“Berusahalah membaca ayat Tuhan yang
ada di sekelilingmu.”
“Caranya gimana, Mas?”
“Kamu kan dibekali mata, telinga,
kepala untuk berfikir dan hati untuk merasa. Gunakanlah sebaik-baiknya. Berusahalah
sekuat-kuatnya, Tuhan tidak melihat hasil, Tuhan seringkali melihat seberapa
kita berusaha dan sampai level mana kita pasrah pada takdir.”
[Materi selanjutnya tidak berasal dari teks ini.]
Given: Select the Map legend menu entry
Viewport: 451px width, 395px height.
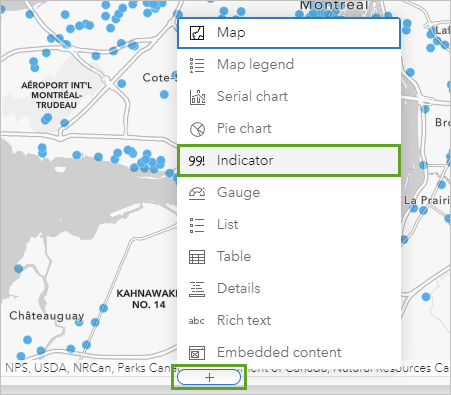Looking at the screenshot, I should pos(289,65).
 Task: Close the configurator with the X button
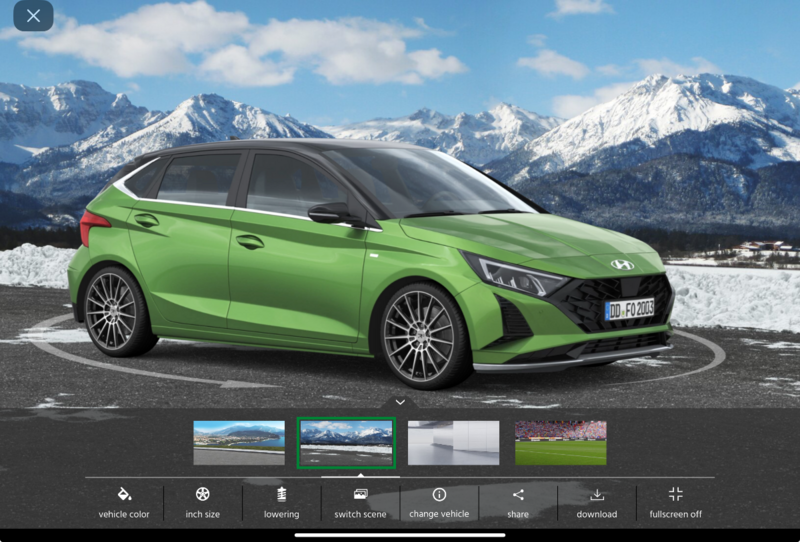tap(34, 16)
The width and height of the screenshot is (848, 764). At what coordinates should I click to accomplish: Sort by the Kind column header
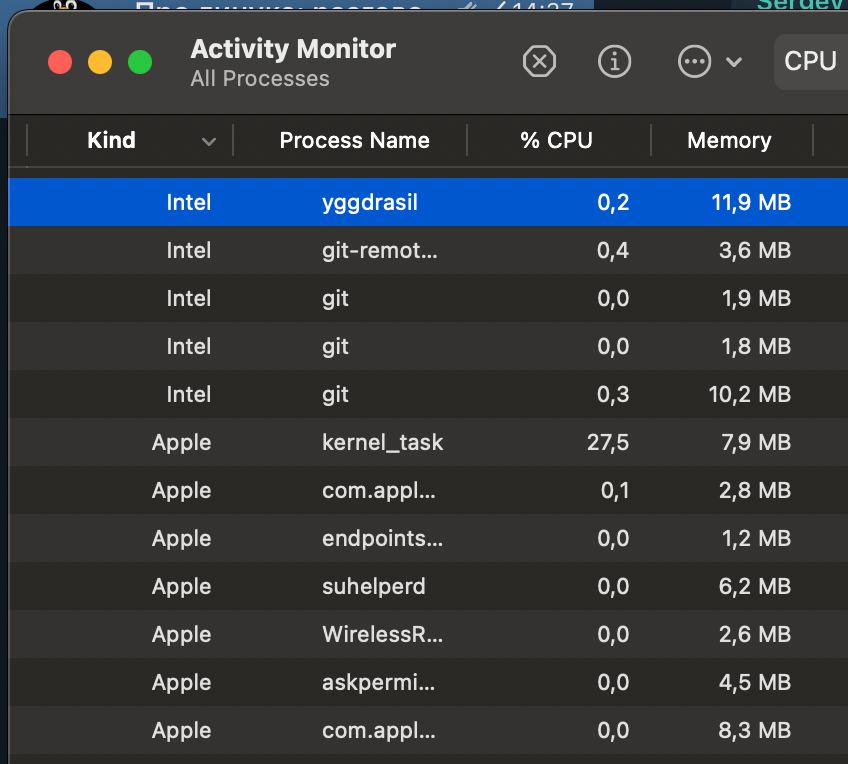[111, 141]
Tiba-tiba saja ingatan percakapan itu
menyeruak. Di bawah rinai hujan yang jatuh rintik-rintik. Kukira memang hujan memang
jatuh dari langit, bukan turun dari langit. Kalau turun, mestinya jaraknya
tidak terlalu tinggi. Bunyi klakson terdengar dari mobil dan sepeda motor di
belakangku. Aku berada di barisan kedua. Di perempatan lampu lalu-lintas Hotel
Golden Truly. Arah Senen menuju Ancol. “Woi... itu sudah lampu hijau!” teriak
dari salah satu pengendara motor yang tak sabar dari belakang. Bunyi klakson
semakin riuh. Susul-menyusul.
Kusapu kacamataku yang berembun.
Sambil menghela nafas. Aku bayangkan kemacetan jalan adalah negeri ini. Sedang
orang-orang yang di barisan depan, terdekat dengan lampu lalu lintas adalah
orang-orang yang berada di dalam barisan terdepan suatu masalah. Bisa jadi
kepala negara, ketua organisasi, atau kepala sebuah institusi tertentu. Meski
disadari setiap lampu lalu-lintas telah diprogram sedemikian rupa, menggunakan
“waktu tunda” atau waktu toleransi dari setiap arahnya, tetap saja ada yang
menyerobot.
Anggap saja lampu lalu lintas adalah
rambu-rambu, hukum, peraturan atau AD/RT dalam sebuah organisasi. Lihat dan
tentukan posisi anda berada di mana? Apakah anda berada di belakang barisan,
tengah atau di barisan terdepan. Orang yang berada di baris belakang bisa saja
melihat bahwa lampu lalu-lintas sudah menyala hijau, tapi apakah mereka tahu
bahwa ada orang tua yang menyebrang, ada pedagang kaki lima yang menyebrang,
atau lebih seringnya sisi jalur lain sedang macet, hingga menutupi jalan yang
seharusnya dilewati jalur lain.
Jika saja kita saling menyadari
posisi kita dalam bernegara, kelompok atau dalam sebuah pertandingan olah raga.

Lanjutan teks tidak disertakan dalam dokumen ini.